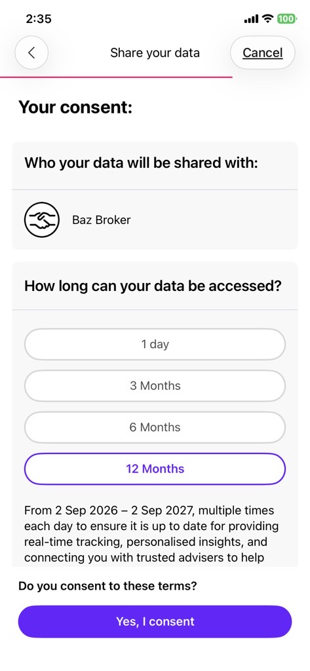Tap the Share your data title

coord(155,52)
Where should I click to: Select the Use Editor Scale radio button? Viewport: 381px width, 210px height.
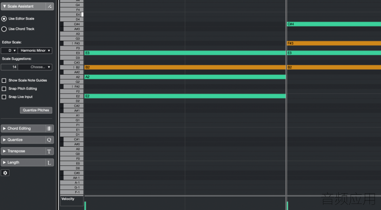click(x=4, y=19)
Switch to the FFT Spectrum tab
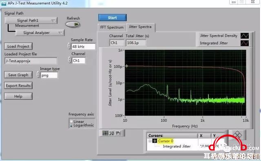Screen dimensions: 261x161 (112, 27)
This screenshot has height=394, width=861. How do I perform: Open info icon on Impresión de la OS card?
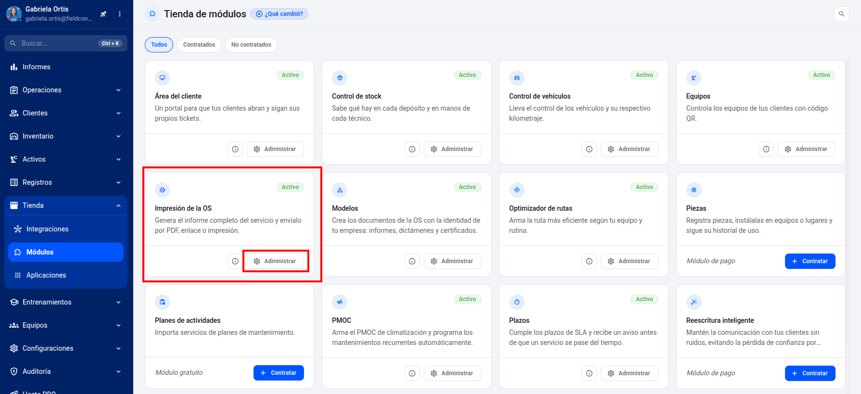tap(235, 261)
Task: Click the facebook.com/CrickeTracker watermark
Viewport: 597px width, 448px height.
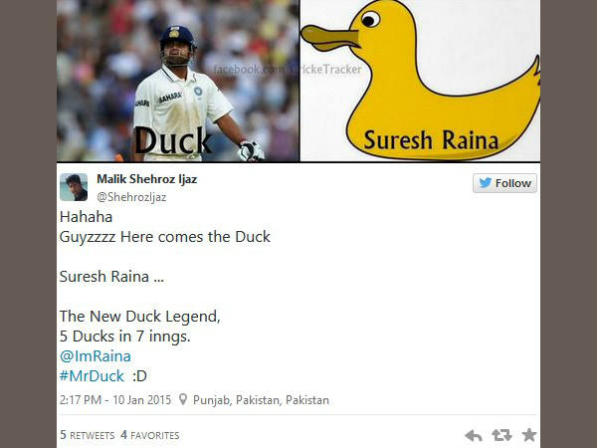Action: click(x=288, y=70)
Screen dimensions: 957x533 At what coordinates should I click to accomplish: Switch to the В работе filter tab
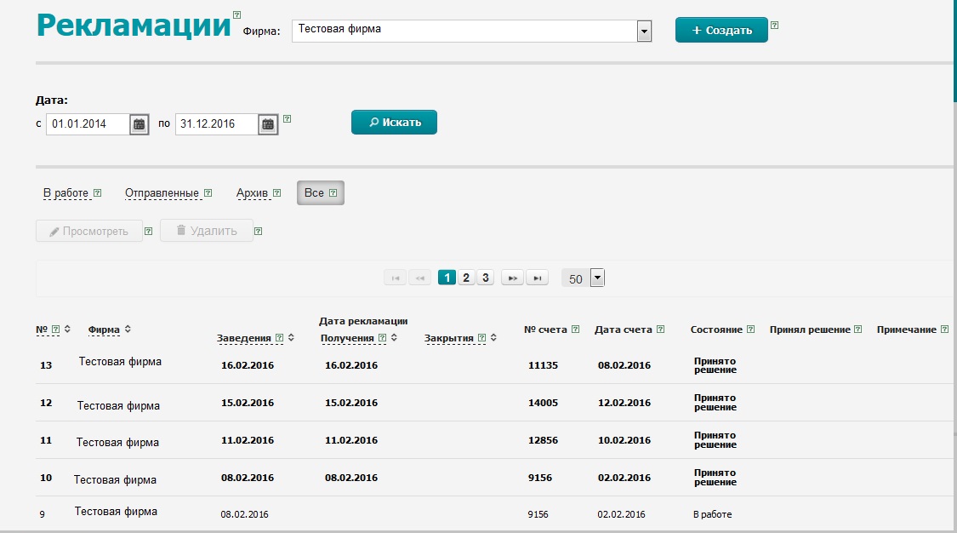pyautogui.click(x=66, y=193)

--- Exercise goal ---
Your answer should be the lines above from the one that contains "This screenshot has" through the last, set down exactly, with the pictures removed.

--- Written answer ---
This screenshot has height=394, width=861. How do I perform: Open info icon on Impresión de la OS card?
tap(235, 261)
Task: Click the facebook.com/CrickeTracker watermark
Viewport: 597px width, 448px height.
Action: click(x=288, y=70)
Screen dimensions: 957x533 At what coordinates should I click to accomplish: Switch to the В работе filter tab
pyautogui.click(x=66, y=193)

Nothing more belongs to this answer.